使用c#拆分doc文件 [英] split a doc file using c#
本文介绍了使用c#拆分doc文件的处理方法,对大家解决问题具有一定的参考价值,需要的朋友们下面随着小编来一起学习吧!
问题描述
我有一个doc文件,其中包含很多文章,每篇文章都有4个进入区分...
我想分开每篇文章,我正在使用这段代码..
I have a doc file, which contains many articles, and each article is differentiate by 4 enters...
I wan to separate each article, i'm using this code..

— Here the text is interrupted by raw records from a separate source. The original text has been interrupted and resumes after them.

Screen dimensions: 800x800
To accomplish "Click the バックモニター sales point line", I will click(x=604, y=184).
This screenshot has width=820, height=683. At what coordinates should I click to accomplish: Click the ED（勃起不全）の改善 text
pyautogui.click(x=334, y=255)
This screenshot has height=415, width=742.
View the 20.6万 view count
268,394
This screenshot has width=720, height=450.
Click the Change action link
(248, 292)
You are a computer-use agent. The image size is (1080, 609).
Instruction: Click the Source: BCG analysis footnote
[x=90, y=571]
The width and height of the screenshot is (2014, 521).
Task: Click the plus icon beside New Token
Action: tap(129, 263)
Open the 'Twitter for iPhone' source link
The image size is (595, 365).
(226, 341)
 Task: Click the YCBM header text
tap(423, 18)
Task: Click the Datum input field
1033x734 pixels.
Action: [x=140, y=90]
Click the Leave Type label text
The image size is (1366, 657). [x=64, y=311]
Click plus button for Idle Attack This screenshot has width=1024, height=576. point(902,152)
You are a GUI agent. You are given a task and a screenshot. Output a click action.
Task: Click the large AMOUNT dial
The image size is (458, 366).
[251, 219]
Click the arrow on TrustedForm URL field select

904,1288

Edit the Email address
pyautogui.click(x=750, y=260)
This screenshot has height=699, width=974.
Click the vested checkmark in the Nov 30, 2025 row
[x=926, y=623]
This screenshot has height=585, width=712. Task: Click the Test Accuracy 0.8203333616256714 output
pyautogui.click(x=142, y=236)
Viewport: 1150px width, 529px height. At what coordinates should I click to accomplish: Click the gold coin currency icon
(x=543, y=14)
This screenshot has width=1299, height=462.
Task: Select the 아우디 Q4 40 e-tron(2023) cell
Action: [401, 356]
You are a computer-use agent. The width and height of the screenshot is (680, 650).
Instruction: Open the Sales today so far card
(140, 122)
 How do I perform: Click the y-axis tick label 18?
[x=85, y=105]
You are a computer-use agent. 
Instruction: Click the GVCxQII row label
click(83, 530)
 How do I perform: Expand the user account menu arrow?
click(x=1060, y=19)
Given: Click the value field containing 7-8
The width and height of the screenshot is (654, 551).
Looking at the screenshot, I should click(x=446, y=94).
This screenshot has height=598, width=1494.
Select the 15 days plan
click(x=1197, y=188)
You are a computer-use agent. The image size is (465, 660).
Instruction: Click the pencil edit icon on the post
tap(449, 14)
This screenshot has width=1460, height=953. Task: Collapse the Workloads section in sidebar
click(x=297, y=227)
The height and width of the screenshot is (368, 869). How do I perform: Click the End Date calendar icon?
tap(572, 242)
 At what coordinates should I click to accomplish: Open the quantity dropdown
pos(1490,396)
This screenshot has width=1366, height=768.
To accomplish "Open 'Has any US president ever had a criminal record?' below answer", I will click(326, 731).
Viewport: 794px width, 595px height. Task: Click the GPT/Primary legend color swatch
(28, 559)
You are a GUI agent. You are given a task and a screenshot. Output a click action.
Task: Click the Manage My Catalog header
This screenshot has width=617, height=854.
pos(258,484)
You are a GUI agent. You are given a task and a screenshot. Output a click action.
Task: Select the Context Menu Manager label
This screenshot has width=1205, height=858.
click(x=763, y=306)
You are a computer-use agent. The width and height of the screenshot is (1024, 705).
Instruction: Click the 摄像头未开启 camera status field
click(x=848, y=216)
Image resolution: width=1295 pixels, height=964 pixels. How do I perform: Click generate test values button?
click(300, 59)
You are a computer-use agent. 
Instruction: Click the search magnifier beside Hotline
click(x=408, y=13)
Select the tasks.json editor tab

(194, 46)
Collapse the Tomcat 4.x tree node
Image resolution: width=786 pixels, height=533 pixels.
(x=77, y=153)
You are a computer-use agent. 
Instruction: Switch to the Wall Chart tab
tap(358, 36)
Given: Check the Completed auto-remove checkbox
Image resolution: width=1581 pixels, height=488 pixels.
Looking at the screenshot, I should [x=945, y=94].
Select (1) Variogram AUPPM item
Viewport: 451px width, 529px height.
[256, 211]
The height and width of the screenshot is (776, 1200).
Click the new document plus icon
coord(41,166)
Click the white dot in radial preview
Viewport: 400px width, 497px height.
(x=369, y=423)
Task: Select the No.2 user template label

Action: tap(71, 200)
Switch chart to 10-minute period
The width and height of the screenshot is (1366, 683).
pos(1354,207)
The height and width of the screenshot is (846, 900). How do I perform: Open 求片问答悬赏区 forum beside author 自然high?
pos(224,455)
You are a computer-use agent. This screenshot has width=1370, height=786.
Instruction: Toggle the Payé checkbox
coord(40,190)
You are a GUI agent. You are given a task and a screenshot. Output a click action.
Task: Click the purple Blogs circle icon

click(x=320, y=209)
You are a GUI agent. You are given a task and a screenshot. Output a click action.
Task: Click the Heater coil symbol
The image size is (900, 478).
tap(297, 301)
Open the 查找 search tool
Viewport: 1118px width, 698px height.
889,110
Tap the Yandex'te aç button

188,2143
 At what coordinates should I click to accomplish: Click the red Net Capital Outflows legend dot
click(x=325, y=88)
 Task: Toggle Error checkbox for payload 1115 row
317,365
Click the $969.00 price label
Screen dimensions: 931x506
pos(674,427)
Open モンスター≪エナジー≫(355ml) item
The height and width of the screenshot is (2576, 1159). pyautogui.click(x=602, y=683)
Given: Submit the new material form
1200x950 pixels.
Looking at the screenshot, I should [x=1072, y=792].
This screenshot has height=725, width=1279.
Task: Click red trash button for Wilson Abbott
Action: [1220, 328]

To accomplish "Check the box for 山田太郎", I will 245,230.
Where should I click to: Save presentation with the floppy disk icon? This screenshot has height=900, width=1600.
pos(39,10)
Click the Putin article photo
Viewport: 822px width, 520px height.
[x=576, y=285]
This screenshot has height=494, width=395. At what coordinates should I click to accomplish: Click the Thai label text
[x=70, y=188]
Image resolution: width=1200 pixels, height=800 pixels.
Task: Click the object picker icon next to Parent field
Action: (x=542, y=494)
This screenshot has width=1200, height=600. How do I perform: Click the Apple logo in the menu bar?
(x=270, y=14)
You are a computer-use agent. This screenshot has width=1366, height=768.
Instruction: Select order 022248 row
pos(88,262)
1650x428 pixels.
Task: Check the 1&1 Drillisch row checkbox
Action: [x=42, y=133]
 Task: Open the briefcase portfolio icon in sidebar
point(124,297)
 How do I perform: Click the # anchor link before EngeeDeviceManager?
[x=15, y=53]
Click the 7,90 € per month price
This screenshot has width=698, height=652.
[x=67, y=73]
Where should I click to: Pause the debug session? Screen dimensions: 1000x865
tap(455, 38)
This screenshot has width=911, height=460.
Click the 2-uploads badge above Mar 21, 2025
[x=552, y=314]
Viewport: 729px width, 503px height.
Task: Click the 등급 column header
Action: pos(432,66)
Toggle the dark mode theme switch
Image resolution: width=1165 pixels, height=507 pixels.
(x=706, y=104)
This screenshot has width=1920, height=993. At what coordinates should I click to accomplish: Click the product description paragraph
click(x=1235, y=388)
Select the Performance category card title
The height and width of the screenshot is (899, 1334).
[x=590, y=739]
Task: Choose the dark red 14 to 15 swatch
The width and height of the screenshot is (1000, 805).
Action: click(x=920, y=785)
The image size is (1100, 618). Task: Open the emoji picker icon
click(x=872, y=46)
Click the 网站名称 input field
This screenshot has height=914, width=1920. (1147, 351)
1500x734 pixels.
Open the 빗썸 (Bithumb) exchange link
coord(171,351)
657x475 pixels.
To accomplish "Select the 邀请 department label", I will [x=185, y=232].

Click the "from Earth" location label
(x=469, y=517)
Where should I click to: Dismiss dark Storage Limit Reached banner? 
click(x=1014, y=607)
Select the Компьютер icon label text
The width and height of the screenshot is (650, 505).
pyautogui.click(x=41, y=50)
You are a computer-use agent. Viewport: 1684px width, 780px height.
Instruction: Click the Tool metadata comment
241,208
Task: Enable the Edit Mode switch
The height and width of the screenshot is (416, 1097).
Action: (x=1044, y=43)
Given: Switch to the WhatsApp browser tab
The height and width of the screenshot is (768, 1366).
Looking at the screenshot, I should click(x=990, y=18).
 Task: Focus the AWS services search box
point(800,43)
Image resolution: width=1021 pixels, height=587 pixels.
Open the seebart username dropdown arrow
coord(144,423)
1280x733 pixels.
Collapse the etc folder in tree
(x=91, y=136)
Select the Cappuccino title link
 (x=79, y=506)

string[] seperator=new string[] {"\n\n\n\n"};
foreach(word.range range in doc.StoryRanges)
{
string[] files = richTextBox1.Text.Split(seperator, StringSplitOptions.None);
}
但它不起作用......
请帮我这个..
but it's not working...
please help me with this..
推荐答案
我首先在richtextbox中加载整个文件,然后对richtextbox使用相同的代码,代码现在正在运行......我还是不行得到它,为什么它为richtextbox工作,如果我直接访问该文件...你能解释一下吗
非常简单:RichTextBox的Text属性返回没有任何格式信息的内容。原始DOC文件不包含:它包含格式化信息,并且很可能不会单独使用单个'\ n'来表示换行符,或者\ n \\\\\\ n在序列中指示四个。
有一种简单的方法可以检查:在不解释格式代码的文本编辑器中加载文件(记事本,或者我使用PSPad)并查看它。找到第一篇文章的结尾,看看有什么。如果您使用十六进制编辑器而不是文本编辑器,如果文件内容包含二进制信息,则可能会有所帮助。
"i first loaded whole file in a richtextbox and then used the same code for the richtextbox and the code is working now... I still dont get it, why it's working for richtextbox not if i direct access the file... Can you please explain it to me"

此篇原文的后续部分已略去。